Na decisão, a Justiça afirma que, ainda que houvesse dúvida sobre a existência da arara-azul-de-lear na região de abrangência do parque eólico, fazia-se necessário a realização de um estudo de impacto ambiental, como forma de precaução e cautela contra riscos ambientais.
A decisão da Justiça é para cumprimento imediato, sob pena de multa diária de R$ 300 mil. Retratos e Fatos entrou em contato com a Voltalia através da assessoria de comunicação, mas até a publicação dessa reportagem, nenhuma declaração foi enviada.
Nota encaminhada pela Voltalia às 18h32
Até o momento a Voltalia não foi notificada sobre a proposição da ação civil pública proposta pelos Ministério Público Federal e Estadual.

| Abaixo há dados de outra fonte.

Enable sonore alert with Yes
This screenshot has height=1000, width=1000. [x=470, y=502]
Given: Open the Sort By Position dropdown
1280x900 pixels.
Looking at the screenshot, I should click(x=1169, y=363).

Os Parques Eólicos Canudos I e II são objeto de processo de licenciamento ambiental conduzido pelo Instituto do Meio Ambiente e Recursos Hídricos – INEMA/BA, que, após avaliar os estudos e projetos apresentados pelo empreendedor, concedeu todas as licenças ambientais necessárias para a sua implantação e operação.
As possíveis consequências ambientais e sociais da implementação de tais projetos foram exaustivamente estudadas, tendo sido previstas as medidas necessárias para evitar e mitigar potenciais impactos negativos, assegurando a viabilidade ambiental dos empreendimentos, conforme reconhecido pelo órgão ambiental competente.
A Voltalia reforça seu respeito e compromisso com o meio ambiente, com o desenvolvimento das regiões onde atua e com toda a sociedade demonstrados durante toda sua trajetória de mais de 15 anos de atuação no Brasil, e seguirá aberta ao diálogo para eventuais questionamentos das autoridades, comunidades, ambientalistas e sociedade civil, colocando-se inteiramente à disposição.